INPUT DATA:
################
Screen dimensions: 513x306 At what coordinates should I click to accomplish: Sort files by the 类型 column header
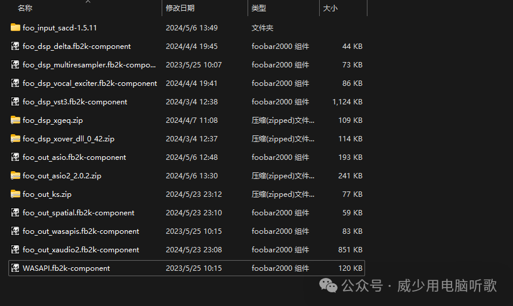click(x=259, y=8)

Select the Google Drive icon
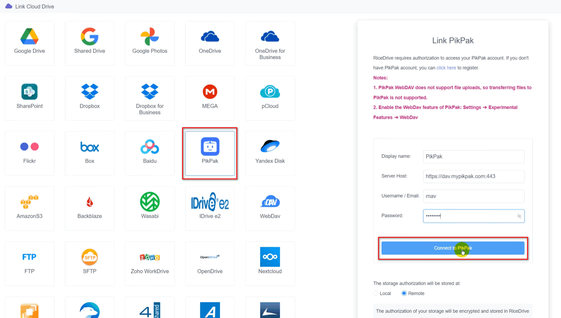pos(29,36)
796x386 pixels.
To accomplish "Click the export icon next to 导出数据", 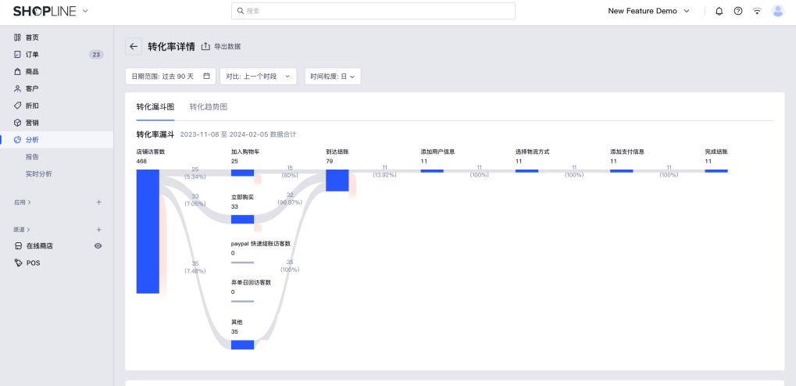I will [x=205, y=46].
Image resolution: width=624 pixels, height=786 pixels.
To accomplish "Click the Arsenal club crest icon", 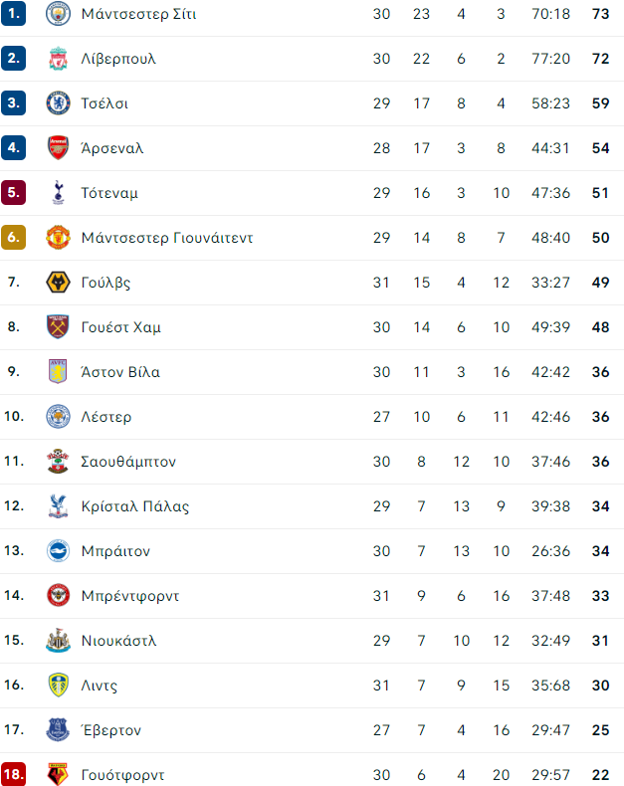I will (x=59, y=148).
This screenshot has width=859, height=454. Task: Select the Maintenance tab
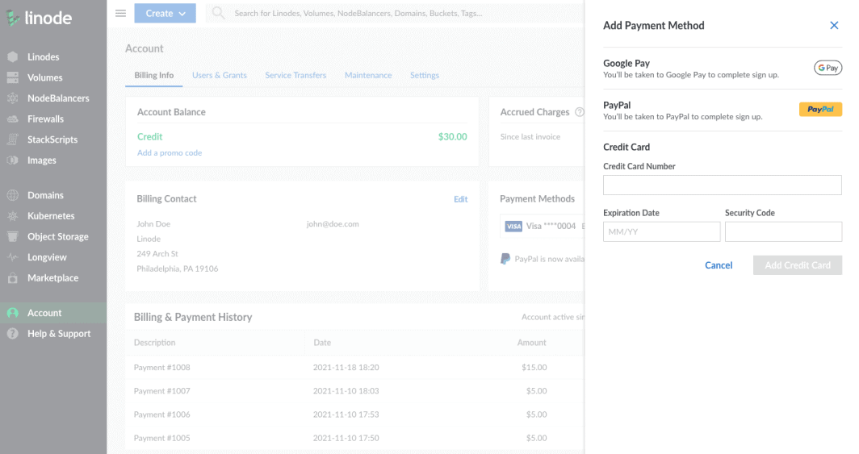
################
Only the lines with the string "pixels" are wanted; pick them out of the records above and copy them.

796x386 pixels.
Image resolution: width=624 pixels, height=786 pixels.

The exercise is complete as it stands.